▸ **What the task requires**
Go through the data below and copy each line where the word "verified" occurs.

Materials provided START

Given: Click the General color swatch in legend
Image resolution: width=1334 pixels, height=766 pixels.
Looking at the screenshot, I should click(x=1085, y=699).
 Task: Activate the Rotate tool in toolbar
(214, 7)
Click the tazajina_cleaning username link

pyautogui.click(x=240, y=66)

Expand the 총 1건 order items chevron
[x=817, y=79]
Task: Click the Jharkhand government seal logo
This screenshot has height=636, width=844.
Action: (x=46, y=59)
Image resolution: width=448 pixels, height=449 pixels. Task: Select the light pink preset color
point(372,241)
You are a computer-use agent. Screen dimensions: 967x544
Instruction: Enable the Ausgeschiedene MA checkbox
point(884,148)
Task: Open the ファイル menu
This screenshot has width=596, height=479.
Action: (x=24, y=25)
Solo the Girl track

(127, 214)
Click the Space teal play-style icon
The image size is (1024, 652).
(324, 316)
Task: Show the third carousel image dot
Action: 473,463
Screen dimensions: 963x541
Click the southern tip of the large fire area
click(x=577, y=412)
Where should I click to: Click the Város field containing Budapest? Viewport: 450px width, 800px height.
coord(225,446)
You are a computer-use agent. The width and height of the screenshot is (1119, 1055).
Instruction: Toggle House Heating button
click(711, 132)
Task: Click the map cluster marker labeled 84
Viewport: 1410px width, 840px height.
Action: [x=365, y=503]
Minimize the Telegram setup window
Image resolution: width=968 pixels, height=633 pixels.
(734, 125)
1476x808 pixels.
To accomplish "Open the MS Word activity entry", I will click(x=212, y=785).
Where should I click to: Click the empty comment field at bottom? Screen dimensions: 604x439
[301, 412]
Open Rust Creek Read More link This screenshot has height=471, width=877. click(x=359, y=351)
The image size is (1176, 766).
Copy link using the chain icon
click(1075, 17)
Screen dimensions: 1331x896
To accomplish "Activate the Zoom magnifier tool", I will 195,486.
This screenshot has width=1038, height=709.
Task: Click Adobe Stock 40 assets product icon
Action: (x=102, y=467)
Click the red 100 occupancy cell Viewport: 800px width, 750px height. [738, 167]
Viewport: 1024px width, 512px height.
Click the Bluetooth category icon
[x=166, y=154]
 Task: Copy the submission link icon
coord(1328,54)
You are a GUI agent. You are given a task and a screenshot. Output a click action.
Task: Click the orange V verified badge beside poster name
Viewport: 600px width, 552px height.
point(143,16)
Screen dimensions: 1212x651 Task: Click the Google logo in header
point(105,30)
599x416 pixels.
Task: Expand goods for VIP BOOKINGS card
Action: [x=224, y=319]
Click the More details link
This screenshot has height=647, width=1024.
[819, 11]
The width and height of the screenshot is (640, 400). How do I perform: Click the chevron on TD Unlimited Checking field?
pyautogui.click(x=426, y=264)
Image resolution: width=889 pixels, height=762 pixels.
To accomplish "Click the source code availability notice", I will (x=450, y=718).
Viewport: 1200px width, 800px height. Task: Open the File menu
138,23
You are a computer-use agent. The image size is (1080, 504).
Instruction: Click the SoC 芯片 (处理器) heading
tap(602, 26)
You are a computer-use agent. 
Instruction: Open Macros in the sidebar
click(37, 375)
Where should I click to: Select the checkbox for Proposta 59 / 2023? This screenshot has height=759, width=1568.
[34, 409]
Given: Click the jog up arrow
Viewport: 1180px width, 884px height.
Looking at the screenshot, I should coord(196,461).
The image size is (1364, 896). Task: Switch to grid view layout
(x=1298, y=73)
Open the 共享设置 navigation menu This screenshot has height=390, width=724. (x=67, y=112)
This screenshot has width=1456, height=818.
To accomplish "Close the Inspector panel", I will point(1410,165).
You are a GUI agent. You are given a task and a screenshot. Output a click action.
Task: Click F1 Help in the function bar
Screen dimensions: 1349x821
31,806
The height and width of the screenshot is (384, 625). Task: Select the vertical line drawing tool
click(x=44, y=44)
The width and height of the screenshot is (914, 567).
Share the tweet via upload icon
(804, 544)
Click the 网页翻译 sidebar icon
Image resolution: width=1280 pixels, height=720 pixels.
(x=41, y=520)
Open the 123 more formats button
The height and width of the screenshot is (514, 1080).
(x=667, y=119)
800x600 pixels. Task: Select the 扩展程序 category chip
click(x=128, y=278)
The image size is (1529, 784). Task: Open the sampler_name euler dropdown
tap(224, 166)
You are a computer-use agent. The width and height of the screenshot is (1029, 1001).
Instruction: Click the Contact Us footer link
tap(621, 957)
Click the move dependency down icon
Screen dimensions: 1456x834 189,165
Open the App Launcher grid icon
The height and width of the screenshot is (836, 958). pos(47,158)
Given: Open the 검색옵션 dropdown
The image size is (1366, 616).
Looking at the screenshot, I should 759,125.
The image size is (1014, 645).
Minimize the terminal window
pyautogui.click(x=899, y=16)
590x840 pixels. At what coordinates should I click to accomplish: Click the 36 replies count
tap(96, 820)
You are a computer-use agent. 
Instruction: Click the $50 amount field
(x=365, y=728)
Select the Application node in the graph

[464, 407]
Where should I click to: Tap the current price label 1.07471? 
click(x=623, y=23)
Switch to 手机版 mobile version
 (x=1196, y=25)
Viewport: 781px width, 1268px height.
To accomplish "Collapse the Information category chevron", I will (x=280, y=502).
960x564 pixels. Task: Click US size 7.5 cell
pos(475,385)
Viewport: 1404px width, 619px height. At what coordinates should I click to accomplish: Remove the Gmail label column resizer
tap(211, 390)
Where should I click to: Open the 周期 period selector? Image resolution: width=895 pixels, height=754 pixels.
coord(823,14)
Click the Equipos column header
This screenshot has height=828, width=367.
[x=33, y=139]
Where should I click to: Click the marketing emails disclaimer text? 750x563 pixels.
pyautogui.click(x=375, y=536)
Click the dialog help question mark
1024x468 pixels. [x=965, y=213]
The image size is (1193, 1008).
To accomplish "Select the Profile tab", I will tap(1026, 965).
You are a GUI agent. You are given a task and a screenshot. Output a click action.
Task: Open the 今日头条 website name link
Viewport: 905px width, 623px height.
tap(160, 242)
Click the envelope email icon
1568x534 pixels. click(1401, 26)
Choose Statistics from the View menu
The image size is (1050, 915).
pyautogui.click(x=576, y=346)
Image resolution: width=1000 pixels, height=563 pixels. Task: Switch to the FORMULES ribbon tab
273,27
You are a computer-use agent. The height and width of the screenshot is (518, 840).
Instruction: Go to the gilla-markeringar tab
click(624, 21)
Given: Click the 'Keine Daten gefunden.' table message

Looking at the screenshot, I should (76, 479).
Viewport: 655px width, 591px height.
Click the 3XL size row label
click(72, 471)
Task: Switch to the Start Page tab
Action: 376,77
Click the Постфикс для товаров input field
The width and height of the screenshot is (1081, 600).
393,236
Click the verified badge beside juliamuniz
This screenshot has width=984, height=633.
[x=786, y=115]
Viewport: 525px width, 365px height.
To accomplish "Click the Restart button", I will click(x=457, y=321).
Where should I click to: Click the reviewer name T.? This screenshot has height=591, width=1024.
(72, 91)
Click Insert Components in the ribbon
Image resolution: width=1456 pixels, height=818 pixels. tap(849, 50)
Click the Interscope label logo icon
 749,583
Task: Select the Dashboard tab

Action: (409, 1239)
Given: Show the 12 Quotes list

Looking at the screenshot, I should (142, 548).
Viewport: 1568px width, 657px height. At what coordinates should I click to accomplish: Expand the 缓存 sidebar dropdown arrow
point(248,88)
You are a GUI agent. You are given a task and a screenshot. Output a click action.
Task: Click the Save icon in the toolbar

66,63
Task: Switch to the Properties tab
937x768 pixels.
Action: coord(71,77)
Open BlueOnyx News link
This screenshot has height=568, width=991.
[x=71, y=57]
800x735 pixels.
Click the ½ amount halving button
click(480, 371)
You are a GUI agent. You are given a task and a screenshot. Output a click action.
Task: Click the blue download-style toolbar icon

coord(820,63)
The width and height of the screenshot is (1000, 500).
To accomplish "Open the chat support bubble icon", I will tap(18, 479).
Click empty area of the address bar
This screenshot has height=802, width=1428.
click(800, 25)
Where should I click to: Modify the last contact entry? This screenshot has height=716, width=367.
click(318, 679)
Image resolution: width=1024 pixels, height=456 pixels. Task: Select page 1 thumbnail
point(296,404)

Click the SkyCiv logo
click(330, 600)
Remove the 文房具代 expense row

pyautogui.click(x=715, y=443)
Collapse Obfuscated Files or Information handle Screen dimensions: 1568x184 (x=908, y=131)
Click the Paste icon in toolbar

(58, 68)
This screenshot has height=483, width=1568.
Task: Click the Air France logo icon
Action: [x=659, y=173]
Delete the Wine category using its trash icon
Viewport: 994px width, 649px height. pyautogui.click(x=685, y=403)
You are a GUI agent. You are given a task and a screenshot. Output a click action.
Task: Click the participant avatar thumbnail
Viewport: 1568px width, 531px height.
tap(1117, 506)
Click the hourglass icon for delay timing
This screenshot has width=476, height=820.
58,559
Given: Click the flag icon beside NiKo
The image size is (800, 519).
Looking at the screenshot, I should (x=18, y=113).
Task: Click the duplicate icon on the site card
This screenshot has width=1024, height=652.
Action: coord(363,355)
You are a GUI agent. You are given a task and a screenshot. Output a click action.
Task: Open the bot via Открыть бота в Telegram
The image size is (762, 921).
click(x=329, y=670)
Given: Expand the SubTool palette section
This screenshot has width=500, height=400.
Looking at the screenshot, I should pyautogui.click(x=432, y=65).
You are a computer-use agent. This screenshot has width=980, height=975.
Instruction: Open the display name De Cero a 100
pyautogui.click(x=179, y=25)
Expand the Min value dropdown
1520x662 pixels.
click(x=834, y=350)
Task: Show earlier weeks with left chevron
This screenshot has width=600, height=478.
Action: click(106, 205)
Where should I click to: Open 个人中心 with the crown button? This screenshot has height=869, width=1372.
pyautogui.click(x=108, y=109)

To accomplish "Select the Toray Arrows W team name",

Materials provided END

▸ **Reply to the exercise**
Task: Click the orange V verified badge beside poster name
Click the verified badge beside juliamuniz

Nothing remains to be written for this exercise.